• Task to complete:
Word for word, reproduce each entry.

(Saved data entries)
----------------
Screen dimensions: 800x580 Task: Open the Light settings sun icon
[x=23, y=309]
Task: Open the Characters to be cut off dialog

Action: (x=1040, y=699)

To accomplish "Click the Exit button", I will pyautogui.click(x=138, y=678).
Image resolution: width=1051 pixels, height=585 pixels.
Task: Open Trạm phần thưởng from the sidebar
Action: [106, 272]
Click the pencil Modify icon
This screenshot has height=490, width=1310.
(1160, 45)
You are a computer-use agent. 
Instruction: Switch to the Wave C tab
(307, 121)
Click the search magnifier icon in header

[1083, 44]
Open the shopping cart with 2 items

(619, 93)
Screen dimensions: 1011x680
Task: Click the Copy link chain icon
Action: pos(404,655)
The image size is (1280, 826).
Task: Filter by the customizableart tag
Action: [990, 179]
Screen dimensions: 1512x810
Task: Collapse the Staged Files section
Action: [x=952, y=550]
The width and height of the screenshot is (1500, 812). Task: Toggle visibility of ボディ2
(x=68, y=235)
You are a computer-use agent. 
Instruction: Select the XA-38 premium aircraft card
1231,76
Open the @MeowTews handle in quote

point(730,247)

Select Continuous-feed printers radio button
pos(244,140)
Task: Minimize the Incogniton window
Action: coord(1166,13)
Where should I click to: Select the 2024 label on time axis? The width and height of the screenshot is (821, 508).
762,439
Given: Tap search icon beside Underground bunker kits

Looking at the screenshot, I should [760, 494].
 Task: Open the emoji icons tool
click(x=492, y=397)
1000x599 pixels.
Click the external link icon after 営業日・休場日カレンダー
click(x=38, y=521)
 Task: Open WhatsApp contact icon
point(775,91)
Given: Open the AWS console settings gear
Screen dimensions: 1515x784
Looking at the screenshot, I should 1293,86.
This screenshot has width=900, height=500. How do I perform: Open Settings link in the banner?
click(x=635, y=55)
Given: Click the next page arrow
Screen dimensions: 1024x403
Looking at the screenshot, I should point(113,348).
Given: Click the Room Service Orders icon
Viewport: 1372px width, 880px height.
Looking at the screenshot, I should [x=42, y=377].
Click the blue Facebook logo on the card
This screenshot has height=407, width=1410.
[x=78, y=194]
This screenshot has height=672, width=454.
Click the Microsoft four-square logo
----------------
• Solution:
Screen dimensions: 800x580 Task: Open the Light settings sun icon
[x=23, y=309]
Task: Open the Characters to be cut off dialog

Action: (x=1040, y=699)

To accomplish "Click the Exit button", I will pyautogui.click(x=138, y=678).
Image resolution: width=1051 pixels, height=585 pixels.
Task: Open Trạm phần thưởng from the sidebar
Action: [106, 272]
Click the pencil Modify icon
This screenshot has height=490, width=1310.
(1160, 45)
You are a computer-use agent. 
Instruction: Switch to the Wave C tab
(307, 121)
Click the search magnifier icon in header

[1083, 44]
Open the shopping cart with 2 items

(619, 93)
Screen dimensions: 1011x680
Task: Click the Copy link chain icon
Action: pos(404,655)
The image size is (1280, 826).
Task: Filter by the customizableart tag
Action: [990, 179]
Screen dimensions: 1512x810
Task: Collapse the Staged Files section
Action: [x=952, y=550]
The width and height of the screenshot is (1500, 812). Task: Toggle visibility of ボディ2
(x=68, y=235)
You are a computer-use agent. 
Instruction: Select the XA-38 premium aircraft card
1231,76
Open the @MeowTews handle in quote

point(730,247)

Select Continuous-feed printers radio button
pos(244,140)
Task: Minimize the Incogniton window
Action: coord(1166,13)
Where should I click to: Select the 2024 label on time axis? The width and height of the screenshot is (821, 508).
762,439
Given: Tap search icon beside Underground bunker kits

Looking at the screenshot, I should [760, 494].
 Task: Open the emoji icons tool
click(x=492, y=397)
1000x599 pixels.
Click the external link icon after 営業日・休場日カレンダー
click(x=38, y=521)
 Task: Open WhatsApp contact icon
point(775,91)
Given: Open the AWS console settings gear
Screen dimensions: 1515x784
Looking at the screenshot, I should 1293,86.
This screenshot has width=900, height=500. How do I perform: Open Settings link in the banner?
click(x=635, y=55)
Given: Click the next page arrow
Screen dimensions: 1024x403
Looking at the screenshot, I should point(113,348).
Given: Click the Room Service Orders icon
Viewport: 1372px width, 880px height.
Looking at the screenshot, I should [x=42, y=377].
Click the blue Facebook logo on the card
This screenshot has height=407, width=1410.
[x=78, y=194]
This screenshot has height=672, width=454.
Click the Microsoft four-square logo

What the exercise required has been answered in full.